▶ PAGE EXCERPT:
+ + + + + + +

While I was planning my bar mitzvah, my non-Jewish friends were planning their cotillions

by
Arthur D. Ullian
October 13, 2020
Glen Martin/The Denver Post via Getty Images
Sts Peter and Paul students rehearse for cotillion, 1974Glen Martin/The Denver Post via Getty Images

It took me a few weeks of getting dropped off and picked up at school to see that something besides our last name was different here. Then it struck me. We drove up each day in our big new Buick, while my classmates arrived in old Ford station wagons with wood trim on the sides, or older sedans painted in sedate colors—sometimes with thin red racing stripes along their length (to match the stripes on the Social Register?). Some of their cars had subtle monograms on the doors, and many sported college or club decals on the rear window. Most of their cars had license plates with no more than four numbers, some with the year their father had graduated from Harvard or Yale—like 1927. Our license plate, on the other hand, was six random numbers signifying nothing, other than the fact that we hadn’t come over on the Mayflower.

Dammit, Mom! I wanted to say. Why didn’t you do a little homework before you sent me here, and at least find out what kind of car we’re supposed to drive, and where you order the monograms and decals? You needed to know the basics, I thought, if you were trying to barge into their society; you couldn’t simply mail in an application to one of those fancy schools. We looked like a bunch of know-nothing immigrants right off the boat. There I was, a first-generation American, and they had been here for centuries. Their furniture had been here longer than we had.

Actually, to be honest, the car part wasn’t her fault. We had to buy Buicks. Everyone in the family had to buy Buicks because my Uncle Murray owned a big Buick dealership in Chelsea, and on the back of every car he sold he stuck a small, raised chrome sign that read “by Ullian,” This was about as far as you could get from the understated elegance the Yankees had perfected over the course of three hundred years.

There were plenty of other things that set me apart as well. When I boarded at prep school, my father would occasionally come to visit in the afternoon and would always stop at the G&G Delicatessen on Blue Hill Avenue (a previously old Jewish Boston neighborhood) to bring me a hot pastrami sandwich with a kosher half-sour pickle, a cream soda, and some chocolate-covered Halvah. He would drive up to the front porch of my dorm, Robbins House, in the enormous Buick, cigar in his mouth, wearing his gray fedora with pinched indents like the one Harry Truman sported.

Now that I think of it, my father looked a bit like Harry Truman, complete with the wire-rim glasses.

The wood-paneled walls of our dormitory, oiled and polished for more than a hundred years, had never been assaulted by a pastrami sandwich and a half-sour pickle, and seemed to suck it all in, leaving the dorm to smell like a Jewish delicatessen.

I smell something funny, I imagined each student coming through the front door would exclaim.

I do too.

And then a mob of them would follow the scent up the stairs, down the hall, and stop in front of my room only to discover me sitting on the edge of my bed, secretly scarfing down my alien sandwich and garlic-riddled pickle.

+ + + + + + +

▶ SUPPLIED MATERIAL:

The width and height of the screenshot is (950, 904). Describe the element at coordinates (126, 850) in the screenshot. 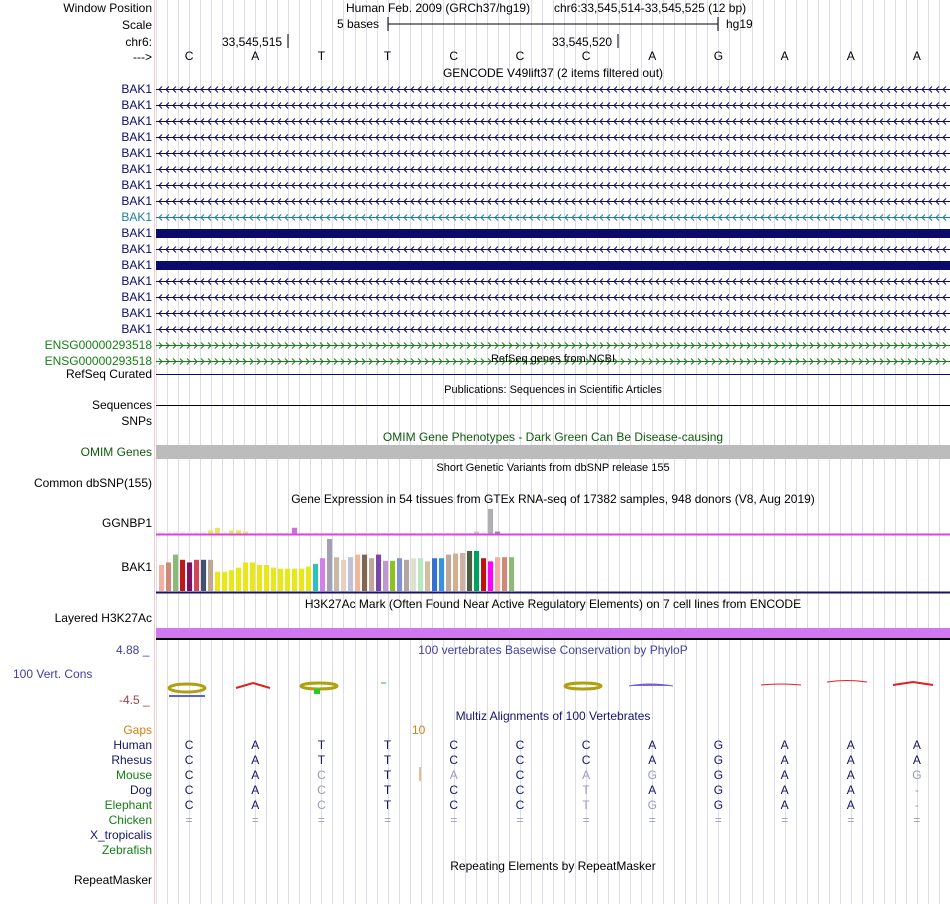

I see `multiz-species-label: Zebrafish` at that location.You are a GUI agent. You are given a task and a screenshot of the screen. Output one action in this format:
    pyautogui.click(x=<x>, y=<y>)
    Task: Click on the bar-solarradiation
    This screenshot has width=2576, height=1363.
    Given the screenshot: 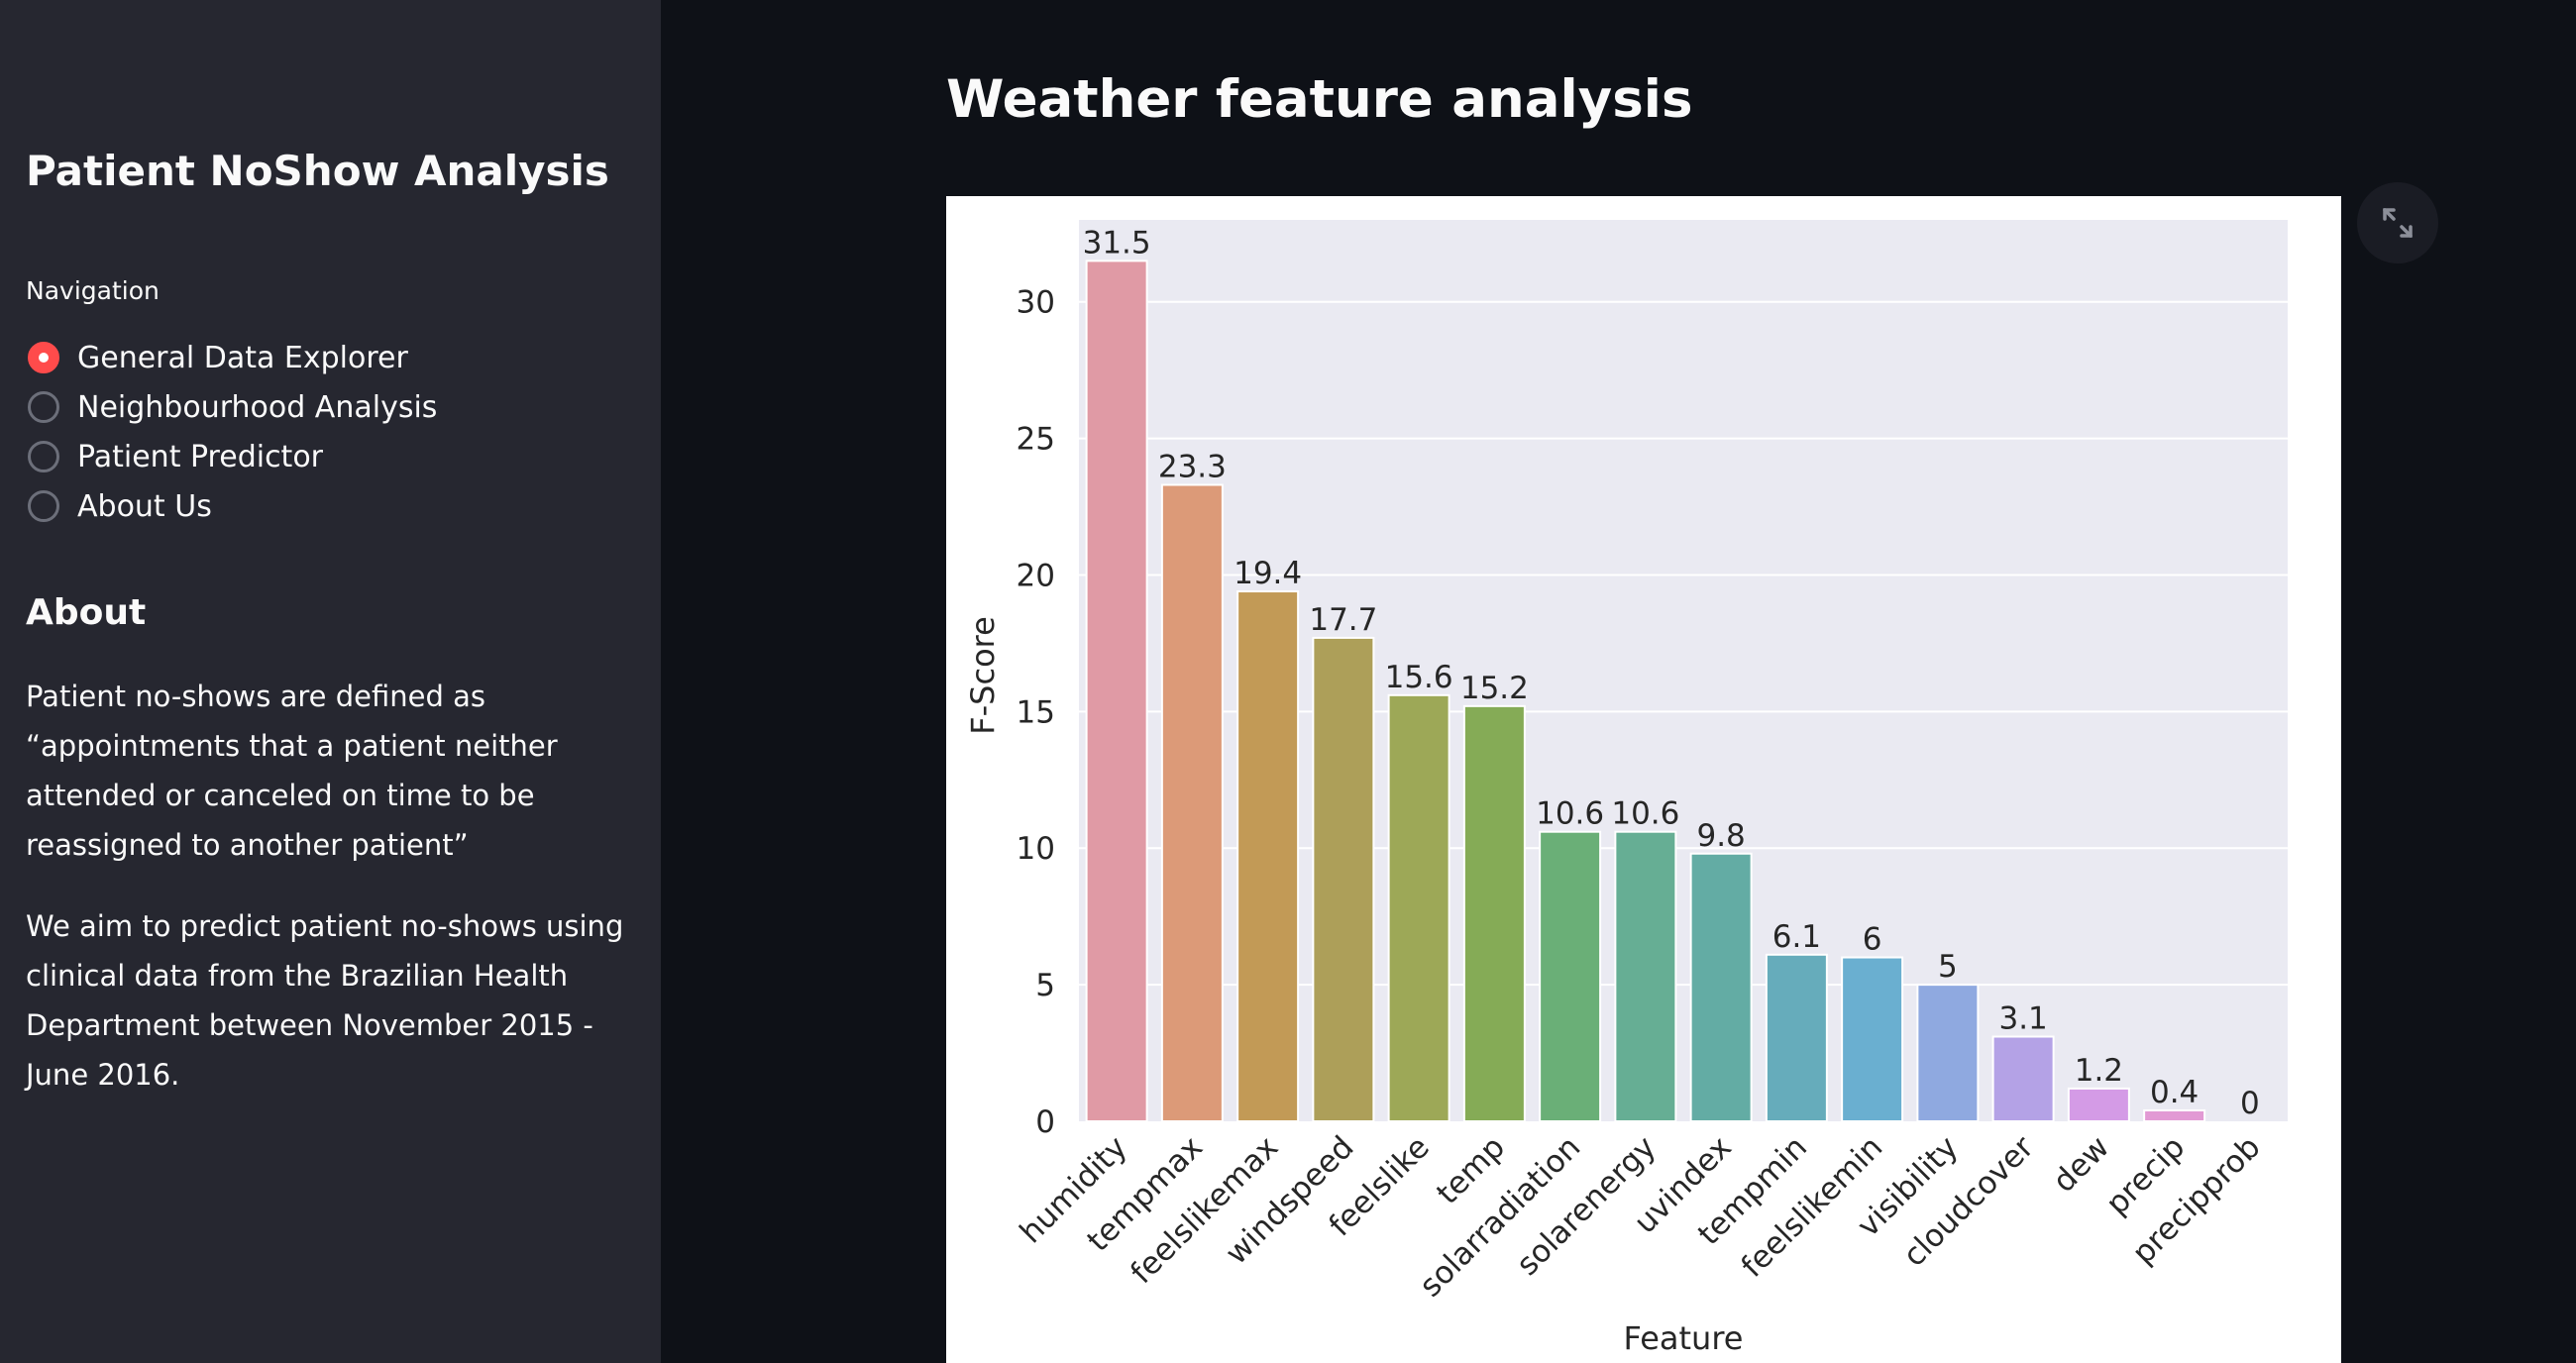 What is the action you would take?
    pyautogui.click(x=1570, y=976)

+ + + + + + +

▶ EXERCISE INSTRUCTIONS:
- A) Can you transcribe the bar mitzvah essay from "The wood-paneled walls" to "door would exclaim."?
- B) Can you go on with the bar mitzvah essay from where it stops?

▶ RESPONSE LIST:
- A)
The wood-paneled walls of our dormitory, oiled and polished for more than a hundred years, had never been assaulted by a pastrami sandwich and a half-sour pickle, and seemed to suck it all in, leaving the dorm to smell like a Jewish delicatessen.

I smell something funny, I imagined each student coming through the front door would exclaim.

- B)
Life at school in the eighth grade grew more intense as the cotillions and the parties got closer and my classmates prepared for their older sisters’ and cousins’ coming-out events. My Bar Mitzvah was also looming closer, but lucky them—all they had to do was learn the foxtrot. I had to learn Hebrew and read it from a four-hundred-year-old Torah scroll while holding a sterling silver place keeper with its pointy finger on the end. And I had to accomplish this in front of an entire temple packed with friends and relatives, all waiting for me to screw up.

A week before my big day there was a dress rehearsal in the temple. I was on the bimah (altar), standing behind the massive pulpit, wearing my yarmulke and tallit (skullcap and prayer shawl), and when I looked out into the cavernous sanctuary where the principal was seated, I got dizzy and, boom, I hit the floor.

“Where did he go?” the principal yelled as he ran up the stairs onto the bimah to see what had happened. He found me sprawled out behind the pulpit, my tallit covering my face, my yarmulke askew, as he frantically tried to find a pulse.

When I recovered and finally got home, I ran up to my room. How was I going to get up there behind that pulpit the following Saturday and survive? In addition to my Torah reading, I would have to make a speech in English, discussing the meaning of the Torah portion I was about to deliver. The English part was not the problem, as I had already written it out with the help of my Bar Mitzvah tutor and had practiced it many times in front of the mirror over my bureau. But my Hebrew was weak.

The Torah scroll doesn’t even include the vowels that usually appear under the Hebrew letters, something I am sure is intended to drive Jewish kids crazy. Try to learn English without any vowels! The scribes must have thought it was too much extra work to add the dots, and figured that if you had paid attention in Hebrew school, you would know the words and wouldn’t need the dots.

Well, I didn’t know the words, and it was making me very anxious. Couldn’t I just fake it like Sid Caesar in a TV shtick, where he would mimic a foreign language, making it all up but injecting a few English words here and there so the audience would understand what he was talking about? The word endings just needed to sound guttural, like someone clearing his throat. After all, this was a Reformed (modern, liberal) temple; most of the congregants even ate lobster.

Converting to a foxtrot religion with country clubs and tennis courts sounded pretty appealing to me at that moment.

Somehow, I made it through the service without fainting, and only one cousin found fault: “Pretty good, Arthur, but there were a few mistakes.”

So here, take back your fountain pen, I wanted to say to the critic. I had made it through, and that was good enough for me.

Surely Christianity is far simpler. In the middle of the first century, when Paul and his followers were beginning to convert pagans to his new religion, he knew it had to be accessible, so he made it “Jewish light.” He kept the Ten Commandments, for instance, but circumcision was out. How could you possibly expect a guy more than eight days old to sign up for that?

Keeping a Kosher home, which required two sets of pots and pans, two sets of dishes, two sets of everything just to keep the milchig (dairy) and the fleishig (meat) separate, was too expensive and too complicated. So that was out.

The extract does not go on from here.